Giuseppe De Nittis

Giuseppe De Nittis

Barletta
1846


Saint-Germain-en-Laye
1884

Biografia

Giuseppe De Nittis era un pittore Italiano. A Firenze, nel 1867, entrò in contatto con i macchiaioli ed eseguì alcuni luminosi paesaggi che gli procurarono i primi successi. Nello stesso anno andò per la prima volta a Parigi, dove risiedette a lungo più volte acquistando grande notorietà con le sue vedute della città ma anche con dipinti di costume sullo stile di M. Fortuny e J.-L.-E. Meissonier, eseguiti per il mercante Goupli. Dopo il successo della Strada da Brindisi a Barletta, esposta a Parigi nel 1873, partecipò ai vari salons, nonché alla prima mostra degli impressionisti presso Nadar, nel 1874. Accostatosi all'impressionismo, ne colse la ricerca atmosferica del plein air e l'interesse per temi tratti dalla vita moderna, ma non rinunciò agli impasti di colore e al bitume della pittura d'atelier ottocentesca, specie nella sua produzione di più facile successo, legata al realismo melodrammatico borghese.
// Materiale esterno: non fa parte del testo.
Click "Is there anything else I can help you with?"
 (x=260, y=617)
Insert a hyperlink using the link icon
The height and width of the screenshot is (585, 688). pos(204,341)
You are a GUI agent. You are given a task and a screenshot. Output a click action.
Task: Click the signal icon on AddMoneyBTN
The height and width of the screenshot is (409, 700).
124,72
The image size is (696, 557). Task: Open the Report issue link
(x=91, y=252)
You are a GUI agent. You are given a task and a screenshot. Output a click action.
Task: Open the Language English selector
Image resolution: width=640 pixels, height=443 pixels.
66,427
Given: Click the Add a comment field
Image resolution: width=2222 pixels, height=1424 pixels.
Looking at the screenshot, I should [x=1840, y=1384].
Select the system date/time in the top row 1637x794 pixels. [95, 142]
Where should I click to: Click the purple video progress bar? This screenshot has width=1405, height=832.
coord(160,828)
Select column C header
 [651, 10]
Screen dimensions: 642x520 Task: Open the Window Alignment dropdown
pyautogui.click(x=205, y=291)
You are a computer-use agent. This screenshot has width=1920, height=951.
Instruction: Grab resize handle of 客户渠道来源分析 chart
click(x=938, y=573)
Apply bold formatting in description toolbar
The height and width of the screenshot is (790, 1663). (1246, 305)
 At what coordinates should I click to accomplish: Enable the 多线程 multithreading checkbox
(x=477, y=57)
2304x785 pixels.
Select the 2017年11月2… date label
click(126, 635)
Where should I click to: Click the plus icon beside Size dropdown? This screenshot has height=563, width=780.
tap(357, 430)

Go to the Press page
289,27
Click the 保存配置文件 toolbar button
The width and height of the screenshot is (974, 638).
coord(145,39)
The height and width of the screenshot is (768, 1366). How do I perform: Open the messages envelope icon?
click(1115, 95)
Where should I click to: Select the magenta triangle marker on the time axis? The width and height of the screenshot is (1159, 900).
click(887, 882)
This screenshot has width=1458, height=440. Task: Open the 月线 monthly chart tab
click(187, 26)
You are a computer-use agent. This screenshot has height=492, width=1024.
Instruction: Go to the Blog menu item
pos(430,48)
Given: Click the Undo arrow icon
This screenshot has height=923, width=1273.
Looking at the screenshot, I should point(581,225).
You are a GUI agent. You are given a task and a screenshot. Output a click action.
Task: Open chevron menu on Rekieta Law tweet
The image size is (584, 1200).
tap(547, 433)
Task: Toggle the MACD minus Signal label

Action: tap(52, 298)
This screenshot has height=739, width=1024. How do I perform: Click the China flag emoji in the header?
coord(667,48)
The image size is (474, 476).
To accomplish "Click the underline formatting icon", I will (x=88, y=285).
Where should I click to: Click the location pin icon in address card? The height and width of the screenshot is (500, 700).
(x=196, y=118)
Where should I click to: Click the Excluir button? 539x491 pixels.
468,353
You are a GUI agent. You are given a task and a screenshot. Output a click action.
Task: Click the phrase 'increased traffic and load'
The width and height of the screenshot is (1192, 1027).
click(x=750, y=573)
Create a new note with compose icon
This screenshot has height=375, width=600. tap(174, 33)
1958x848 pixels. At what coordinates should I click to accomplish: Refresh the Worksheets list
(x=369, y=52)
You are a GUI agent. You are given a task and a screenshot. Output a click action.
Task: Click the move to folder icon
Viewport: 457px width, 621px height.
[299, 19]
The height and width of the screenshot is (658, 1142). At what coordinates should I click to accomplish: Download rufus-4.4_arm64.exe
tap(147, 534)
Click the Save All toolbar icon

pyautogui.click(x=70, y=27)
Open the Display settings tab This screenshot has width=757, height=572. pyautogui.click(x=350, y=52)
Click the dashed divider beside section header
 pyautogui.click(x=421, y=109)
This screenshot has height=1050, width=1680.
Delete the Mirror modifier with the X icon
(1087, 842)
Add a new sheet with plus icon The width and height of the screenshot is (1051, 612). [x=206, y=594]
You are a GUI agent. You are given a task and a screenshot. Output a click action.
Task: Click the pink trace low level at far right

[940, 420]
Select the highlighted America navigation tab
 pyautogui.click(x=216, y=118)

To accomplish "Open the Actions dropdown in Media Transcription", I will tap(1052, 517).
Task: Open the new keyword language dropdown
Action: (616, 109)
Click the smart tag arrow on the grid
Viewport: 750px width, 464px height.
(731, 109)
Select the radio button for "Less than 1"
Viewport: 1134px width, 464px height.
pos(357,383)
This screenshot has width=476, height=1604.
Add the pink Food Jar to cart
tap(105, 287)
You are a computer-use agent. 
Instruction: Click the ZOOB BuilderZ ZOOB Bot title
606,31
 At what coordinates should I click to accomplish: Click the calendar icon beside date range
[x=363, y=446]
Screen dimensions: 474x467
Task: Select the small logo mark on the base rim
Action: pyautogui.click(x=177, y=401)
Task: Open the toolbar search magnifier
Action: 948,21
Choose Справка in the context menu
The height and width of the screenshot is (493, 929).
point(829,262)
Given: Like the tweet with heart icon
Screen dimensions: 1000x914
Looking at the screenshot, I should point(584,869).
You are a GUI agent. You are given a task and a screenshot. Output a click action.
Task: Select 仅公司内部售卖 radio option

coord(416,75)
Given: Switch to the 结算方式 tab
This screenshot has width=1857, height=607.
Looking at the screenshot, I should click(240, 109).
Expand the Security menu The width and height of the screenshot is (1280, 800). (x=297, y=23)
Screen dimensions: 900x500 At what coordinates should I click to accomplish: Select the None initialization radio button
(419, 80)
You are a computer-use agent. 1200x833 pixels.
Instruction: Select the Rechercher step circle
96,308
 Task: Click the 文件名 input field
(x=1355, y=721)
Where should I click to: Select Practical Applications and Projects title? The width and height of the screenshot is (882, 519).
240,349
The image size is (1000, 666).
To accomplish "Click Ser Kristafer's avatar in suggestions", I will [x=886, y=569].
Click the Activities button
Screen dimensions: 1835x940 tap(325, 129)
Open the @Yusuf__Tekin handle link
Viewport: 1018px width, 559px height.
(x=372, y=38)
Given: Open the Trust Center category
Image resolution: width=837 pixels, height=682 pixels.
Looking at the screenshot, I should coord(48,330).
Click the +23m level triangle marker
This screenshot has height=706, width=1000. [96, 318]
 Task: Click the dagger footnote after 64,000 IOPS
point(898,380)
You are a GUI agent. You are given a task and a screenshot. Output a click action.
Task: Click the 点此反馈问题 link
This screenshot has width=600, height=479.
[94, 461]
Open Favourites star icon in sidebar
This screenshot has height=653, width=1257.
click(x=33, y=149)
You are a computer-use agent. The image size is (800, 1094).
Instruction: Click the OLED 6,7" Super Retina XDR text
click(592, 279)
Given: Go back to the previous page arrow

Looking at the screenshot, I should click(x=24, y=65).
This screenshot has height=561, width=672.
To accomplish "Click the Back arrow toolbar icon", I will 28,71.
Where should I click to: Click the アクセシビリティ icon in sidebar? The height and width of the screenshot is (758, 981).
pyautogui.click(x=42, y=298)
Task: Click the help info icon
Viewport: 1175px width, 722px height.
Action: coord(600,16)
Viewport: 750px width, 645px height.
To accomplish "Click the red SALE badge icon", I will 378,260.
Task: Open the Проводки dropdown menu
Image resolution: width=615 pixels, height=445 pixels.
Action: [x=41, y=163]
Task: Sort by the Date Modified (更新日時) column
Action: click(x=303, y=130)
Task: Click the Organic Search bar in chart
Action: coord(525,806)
Gli aspetti più notevoli della sua opera restano dunque i paesaggi e le vedute, che in alcuni inediti tagli indicano il suo interesse per l'arte giapponese, e sono improntati cromatica delicata e avvolgente (Lungo la Senna, Milano, Gall. d'Arte Mod.; Bois de Boulogne Napoli, Mus. di Capodimonte). Interessanti e vivi gli studi di paese eseguiti durante i ritorni in Italia (Alla falde del Vesuvio, 1872 ca, Milano, Gall. d'Arte Mod.).